**WHAT YOU ARE ASKED TO DO**
The lines to copy are those in the listing that hold the word "height".

[GIVEN DATA — start]

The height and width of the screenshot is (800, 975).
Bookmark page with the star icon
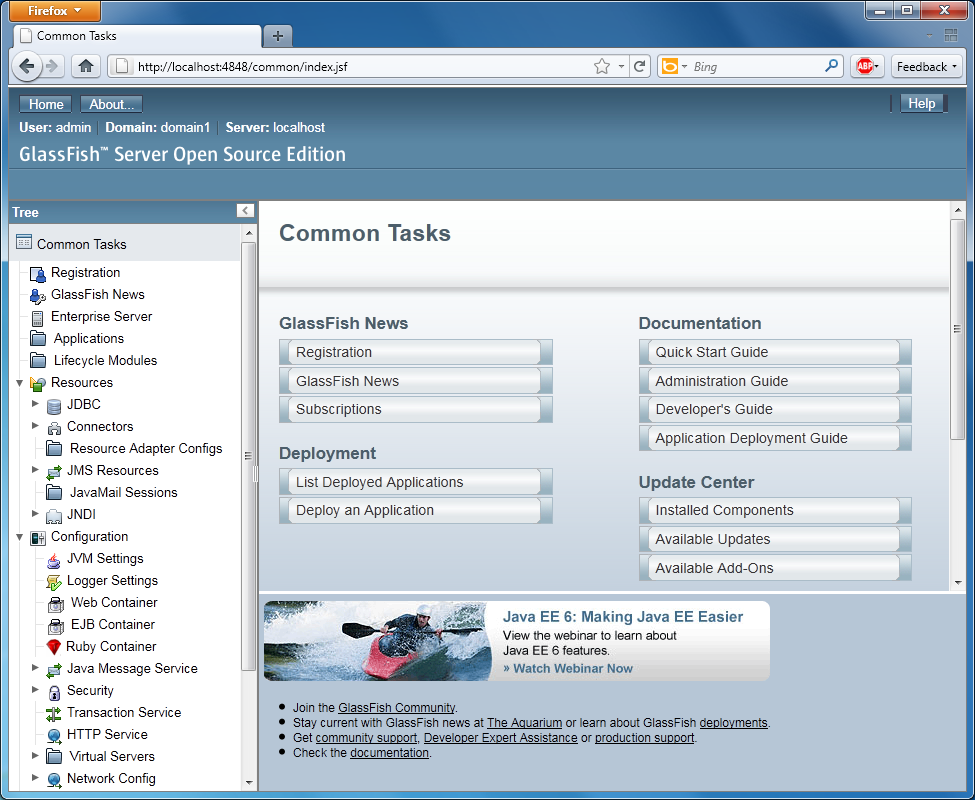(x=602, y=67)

[GIVEN DATA — finish]
[GIVEN DATA — start]

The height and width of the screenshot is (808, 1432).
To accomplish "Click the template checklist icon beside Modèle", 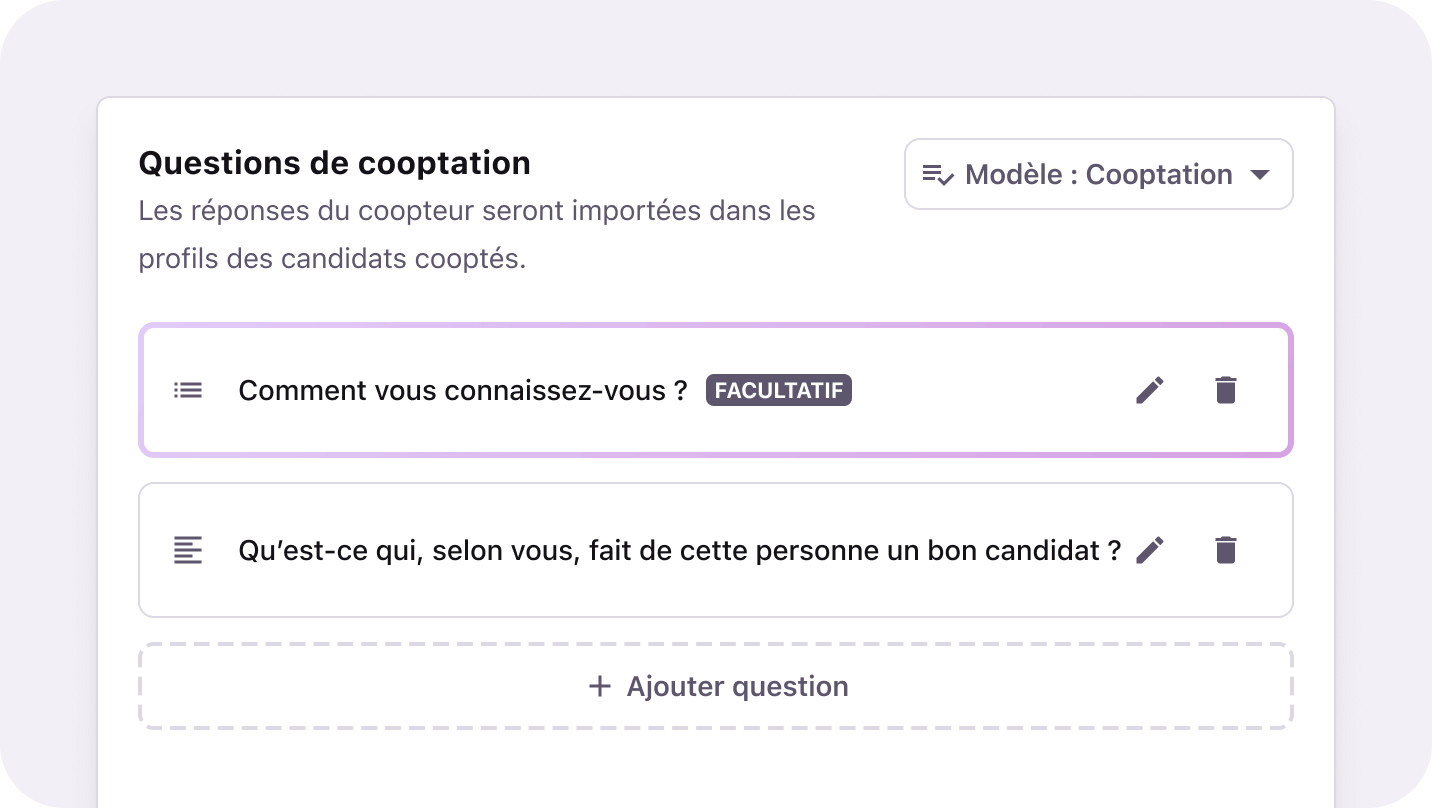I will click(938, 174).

[GIVEN DATA — finish]

**EXERCISE OUTPUT**
The height and width of the screenshot is (800, 975).
The height and width of the screenshot is (808, 1432).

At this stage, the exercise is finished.